Actions to take:
A: Count the lines of the records that contain the string "located", with case counting. Reply with the number alone.
B: Extend the passage on generative AI and the writing classroom, picking up right after its final sentence.

Passage provided:
────────

While Generative AI certainly has a place in many fields and disciplines (and I’m genuinely excited about aspects of it myself), I believe that it is fundamentally in conflict with the goals of the writing classroom.

My sense has always been that the writing classroom is the best place to develop a host of important skills and abilities, including critical thinking, metacritical analysis (thinking about our thinking), information literacy, creativity, communication skills, and various research competencies.

An overreliance on AI tools to complete tasks that we would normally describe as “thinking” or “analysis” or “research” will have a tremendously negative effect on our development as individuals. If we use these tools merely to get answers, not encourage us to develop understanding or skill; or if we allow them to generate a mere appearance of thought and expression, rather than its substance, then what will become of us? I mean this literally: what will we be?

────────

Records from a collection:

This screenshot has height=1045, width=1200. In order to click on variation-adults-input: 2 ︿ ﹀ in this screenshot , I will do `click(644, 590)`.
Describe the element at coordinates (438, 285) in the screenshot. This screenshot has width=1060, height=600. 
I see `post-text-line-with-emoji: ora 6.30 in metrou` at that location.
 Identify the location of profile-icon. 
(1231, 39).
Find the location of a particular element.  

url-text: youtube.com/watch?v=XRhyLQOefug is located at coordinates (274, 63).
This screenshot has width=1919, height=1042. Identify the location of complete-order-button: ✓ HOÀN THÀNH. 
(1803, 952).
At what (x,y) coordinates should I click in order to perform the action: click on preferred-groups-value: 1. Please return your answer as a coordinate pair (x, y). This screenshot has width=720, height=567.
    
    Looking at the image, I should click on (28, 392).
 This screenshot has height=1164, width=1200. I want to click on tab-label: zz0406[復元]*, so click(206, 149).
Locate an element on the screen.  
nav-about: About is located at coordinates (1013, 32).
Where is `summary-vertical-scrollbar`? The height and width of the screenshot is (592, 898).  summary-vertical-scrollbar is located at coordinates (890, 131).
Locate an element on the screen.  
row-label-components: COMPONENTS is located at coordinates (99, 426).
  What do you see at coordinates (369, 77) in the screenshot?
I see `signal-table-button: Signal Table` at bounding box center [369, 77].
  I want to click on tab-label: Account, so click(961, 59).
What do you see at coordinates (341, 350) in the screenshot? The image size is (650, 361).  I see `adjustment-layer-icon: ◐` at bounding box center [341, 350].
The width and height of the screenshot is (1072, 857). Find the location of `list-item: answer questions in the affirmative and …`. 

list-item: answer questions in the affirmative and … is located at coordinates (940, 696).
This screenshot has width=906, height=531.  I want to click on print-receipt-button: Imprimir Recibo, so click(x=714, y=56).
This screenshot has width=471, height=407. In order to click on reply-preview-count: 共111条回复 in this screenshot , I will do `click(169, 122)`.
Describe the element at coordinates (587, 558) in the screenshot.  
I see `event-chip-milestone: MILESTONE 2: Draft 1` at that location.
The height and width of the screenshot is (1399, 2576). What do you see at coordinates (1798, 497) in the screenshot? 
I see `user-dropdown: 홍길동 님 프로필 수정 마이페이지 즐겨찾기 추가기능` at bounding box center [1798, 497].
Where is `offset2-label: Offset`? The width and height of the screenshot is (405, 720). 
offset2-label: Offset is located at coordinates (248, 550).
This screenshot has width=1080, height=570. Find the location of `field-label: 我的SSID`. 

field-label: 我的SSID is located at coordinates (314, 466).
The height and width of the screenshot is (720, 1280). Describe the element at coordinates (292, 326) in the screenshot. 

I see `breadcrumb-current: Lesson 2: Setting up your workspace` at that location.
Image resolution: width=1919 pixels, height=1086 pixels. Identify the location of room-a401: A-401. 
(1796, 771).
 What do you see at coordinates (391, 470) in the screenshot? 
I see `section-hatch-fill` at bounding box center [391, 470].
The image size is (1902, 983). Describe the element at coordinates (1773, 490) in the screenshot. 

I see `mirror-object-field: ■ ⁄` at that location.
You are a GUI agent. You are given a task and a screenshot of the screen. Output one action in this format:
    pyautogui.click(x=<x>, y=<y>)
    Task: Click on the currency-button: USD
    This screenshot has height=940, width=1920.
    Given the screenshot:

────────

Answer list:
A: 7

B:
It only makes sense to cut corners with an AI tool if we imagine education as a kind of economy rooted in the exchange of educational products that receive compensation in the form of grades. However, this is an impoverished vision of the purpose of education. I am struck by Lydia Cao and Chris Dede’s thoughts on this point:

An education that is heavily focused on products reduces learning to a transaction, exchanging a product for a grade, rather than providing a transformative human experience. Learning is much more than generating a product; in fact, the essence of learning is in the process – the journey rather than the destination. Learning to write is not primarily about producing a well-structured piece of text but about developing the capacity to organize one’s ideas, connect these to others’ ideas, analyze claims, synthesize insights, and fulfill our fundamental need to communicate with and learn from others.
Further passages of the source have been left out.